Haggart points to a chapter in the book by Niels ten Oever of the University of Amsterdam that outlines the balance required between the engineering side of the internet, which focuses on interconnection and interoperability, and the human side of the internet, which also extends beyond the technology.
“What Niels points out is that the ability to communicate is an important value, but it exists in tension with all sorts of other things that states have to worry about, such as social stability and economic performance,” says Haggart. “The problem is that considering the function of society when regulating the internet means that you may have to limit interconnection and interoperability in some way.”
According to Haggart, the idea that internet regulation is itself authoritarian when done by the state is generally misguided.
“I’ve become increasingly concerned — and I think this is probably shared by my co-editors — that there tends to be a vilification or simplification with respect to authoritarian governments and internet governance,” says Haggart. “We wanted to talk to some people who actually know how authoritarian governments regulate the internet.”
What the research showed was that many of the challenges that democratic states face, especially around attempting to regulate platforms, are shared by the more authoritarian regimes of China and Russia, in part because even large fines have not deterred platforms like Facebook and Google from changing their business models, driven by engagement.

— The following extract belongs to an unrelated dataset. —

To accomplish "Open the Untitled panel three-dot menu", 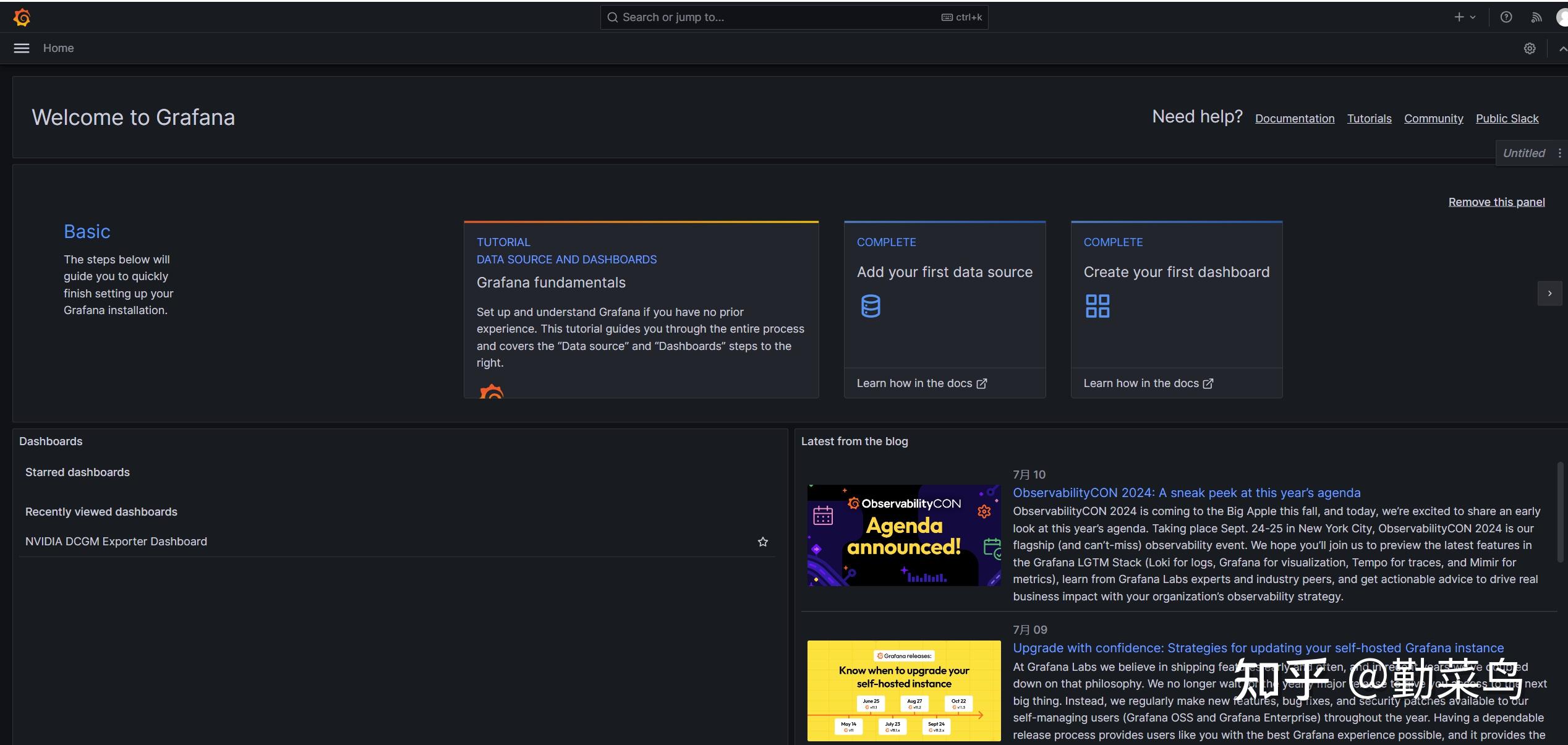I will click(x=1560, y=153).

“People in internet governance are becoming increasingly concerned with human rights and how we incorporate human rights into internet governance from the network level to dealing with data, dealing with platforms, dealing with speech and content,” says Haggart. “It’s a really tough question and it’s important to know that there is no right answer, but if you want to deal with the fallout that comes from maximizing interconnection and interoperability at all costs, governments have to be involved.”